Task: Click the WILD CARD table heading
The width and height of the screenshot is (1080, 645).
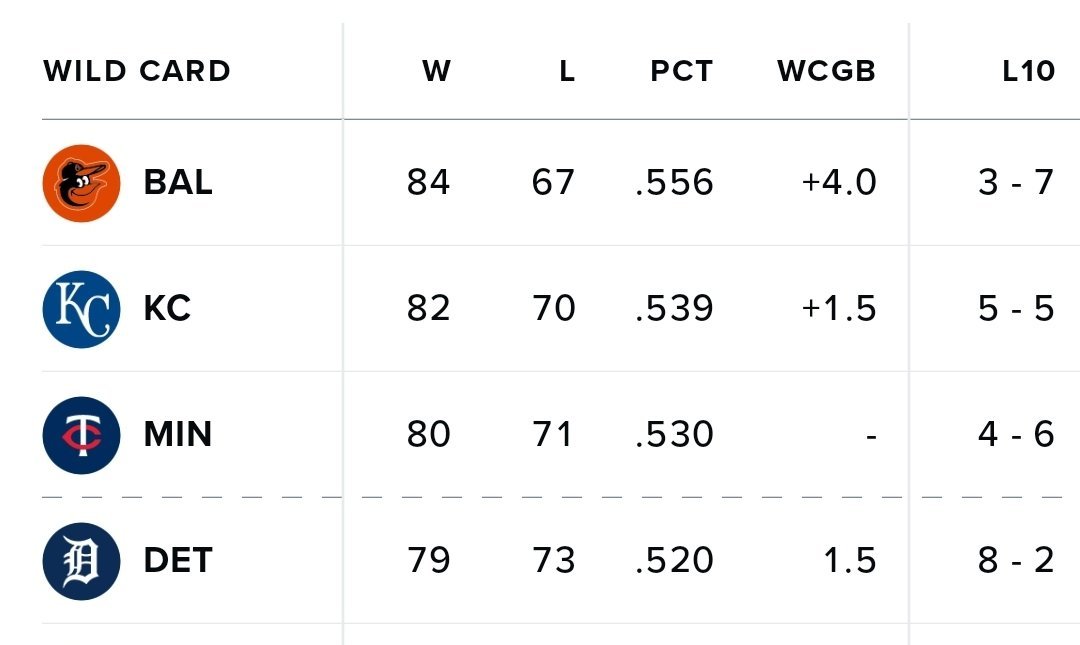Action: [137, 72]
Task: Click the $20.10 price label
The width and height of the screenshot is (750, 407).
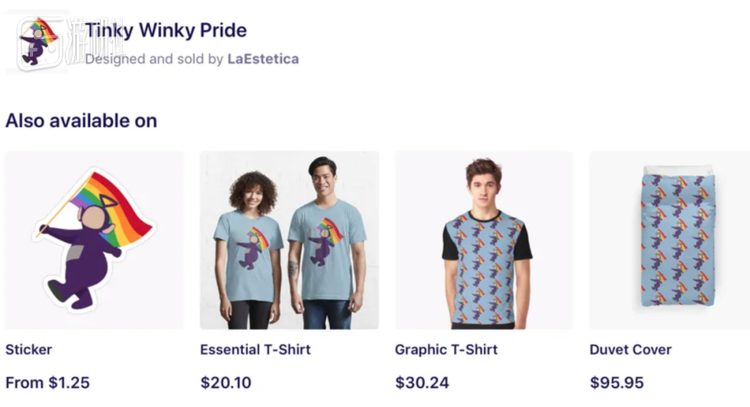Action: pyautogui.click(x=226, y=382)
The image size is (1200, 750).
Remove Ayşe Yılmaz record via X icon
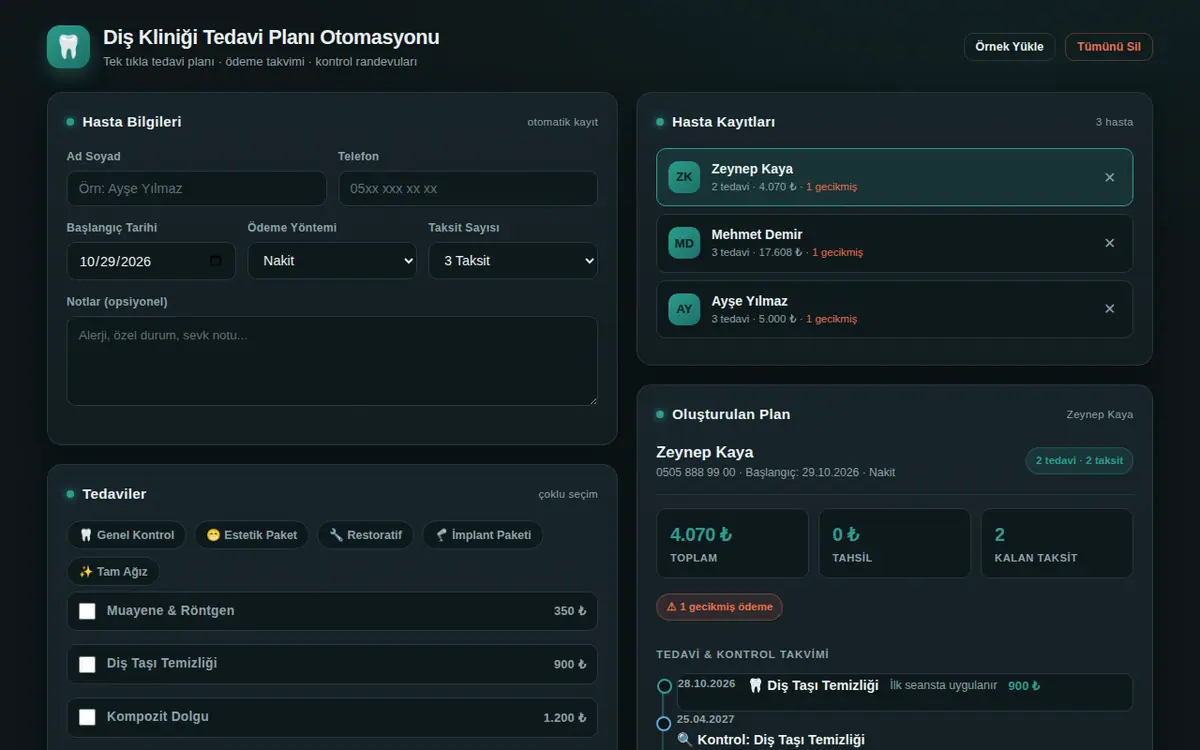coord(1109,309)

WORK REQUEST: Each line above that has the word "Task" must be copied.

ANSWER TO THIS EXERCISE:
Task: Click the WILD CARD table heading
Task: Click the $20.10 price label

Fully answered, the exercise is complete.